*Exercise requirements*.
Repeat the material in full. Keep every line exactly as it is.

*Exercise material*.
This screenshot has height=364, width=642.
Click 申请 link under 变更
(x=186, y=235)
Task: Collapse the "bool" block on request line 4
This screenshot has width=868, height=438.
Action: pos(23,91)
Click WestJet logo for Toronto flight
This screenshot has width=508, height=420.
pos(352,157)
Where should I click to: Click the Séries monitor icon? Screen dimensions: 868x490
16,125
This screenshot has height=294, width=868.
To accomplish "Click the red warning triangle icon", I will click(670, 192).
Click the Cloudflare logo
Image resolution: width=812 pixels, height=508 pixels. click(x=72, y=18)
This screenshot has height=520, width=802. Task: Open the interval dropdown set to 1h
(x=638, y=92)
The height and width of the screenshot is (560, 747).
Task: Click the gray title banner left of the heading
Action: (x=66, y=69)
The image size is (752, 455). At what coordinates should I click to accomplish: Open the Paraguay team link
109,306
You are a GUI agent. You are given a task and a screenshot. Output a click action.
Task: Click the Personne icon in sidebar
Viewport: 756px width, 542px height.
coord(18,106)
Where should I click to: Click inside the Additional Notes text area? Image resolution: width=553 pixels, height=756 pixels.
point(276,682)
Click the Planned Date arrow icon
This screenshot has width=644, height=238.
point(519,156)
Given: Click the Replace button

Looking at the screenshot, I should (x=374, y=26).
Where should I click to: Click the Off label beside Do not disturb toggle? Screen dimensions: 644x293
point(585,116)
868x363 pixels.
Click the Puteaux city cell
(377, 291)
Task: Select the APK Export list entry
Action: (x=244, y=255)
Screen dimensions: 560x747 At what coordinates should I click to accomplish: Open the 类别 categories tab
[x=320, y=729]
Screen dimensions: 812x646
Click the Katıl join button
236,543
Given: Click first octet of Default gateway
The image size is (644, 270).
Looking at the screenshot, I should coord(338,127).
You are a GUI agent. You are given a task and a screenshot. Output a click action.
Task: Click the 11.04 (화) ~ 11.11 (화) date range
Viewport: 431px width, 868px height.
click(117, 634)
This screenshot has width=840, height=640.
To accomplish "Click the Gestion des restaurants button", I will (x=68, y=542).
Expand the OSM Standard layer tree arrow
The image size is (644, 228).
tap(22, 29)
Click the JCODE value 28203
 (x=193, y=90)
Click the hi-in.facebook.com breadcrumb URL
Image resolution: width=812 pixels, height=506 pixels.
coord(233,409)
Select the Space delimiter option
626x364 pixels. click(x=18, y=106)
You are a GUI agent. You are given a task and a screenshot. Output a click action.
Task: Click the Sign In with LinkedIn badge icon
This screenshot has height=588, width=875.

*Response below*.
This screenshot has height=364, width=642.
Click 申请 link under 变更
(x=186, y=235)
Task: Collapse the "bool" block on request line 4
This screenshot has width=868, height=438.
Action: pos(23,91)
Click WestJet logo for Toronto flight
This screenshot has width=508, height=420.
pos(352,157)
Where should I click to: Click the Séries monitor icon? Screen dimensions: 868x490
16,125
This screenshot has height=294, width=868.
To accomplish "Click the red warning triangle icon", I will click(670, 192).
Click the Cloudflare logo
Image resolution: width=812 pixels, height=508 pixels. click(x=72, y=18)
This screenshot has height=520, width=802. Task: Open the interval dropdown set to 1h
(x=638, y=92)
The height and width of the screenshot is (560, 747).
Task: Click the gray title banner left of the heading
Action: (x=66, y=69)
The image size is (752, 455). At what coordinates should I click to accomplish: Open the Paraguay team link
109,306
You are a GUI agent. You are given a task and a screenshot. Output a click action.
Task: Click the Personne icon in sidebar
Viewport: 756px width, 542px height.
coord(18,106)
Where should I click to: Click inside the Additional Notes text area? Image resolution: width=553 pixels, height=756 pixels.
point(276,682)
Click the Planned Date arrow icon
This screenshot has width=644, height=238.
point(519,156)
Given: Click the Replace button

Looking at the screenshot, I should (x=374, y=26).
Where should I click to: Click the Off label beside Do not disturb toggle? Screen dimensions: 644x293
point(585,116)
868x363 pixels.
Click the Puteaux city cell
(377, 291)
Task: Select the APK Export list entry
Action: (x=244, y=255)
Screen dimensions: 560x747 At what coordinates should I click to accomplish: Open the 类别 categories tab
[x=320, y=729]
Screen dimensions: 812x646
Click the Katıl join button
236,543
Given: Click first octet of Default gateway
The image size is (644, 270).
Looking at the screenshot, I should coord(338,127).
You are a GUI agent. You are given a task and a screenshot. Output a click action.
Task: Click the 11.04 (화) ~ 11.11 (화) date range
Viewport: 431px width, 868px height.
click(117, 634)
This screenshot has width=840, height=640.
To accomplish "Click the Gestion des restaurants button", I will (x=68, y=542).
Expand the OSM Standard layer tree arrow
The image size is (644, 228).
tap(22, 29)
Click the JCODE value 28203
 (x=193, y=90)
Click the hi-in.facebook.com breadcrumb URL
Image resolution: width=812 pixels, height=506 pixels.
coord(233,409)
Select the Space delimiter option
626x364 pixels. click(x=18, y=106)
You are a GUI agent. You are given a task and a screenshot. Output a click action.
Task: Click the Sign In with LinkedIn badge icon
This screenshot has height=588, width=875.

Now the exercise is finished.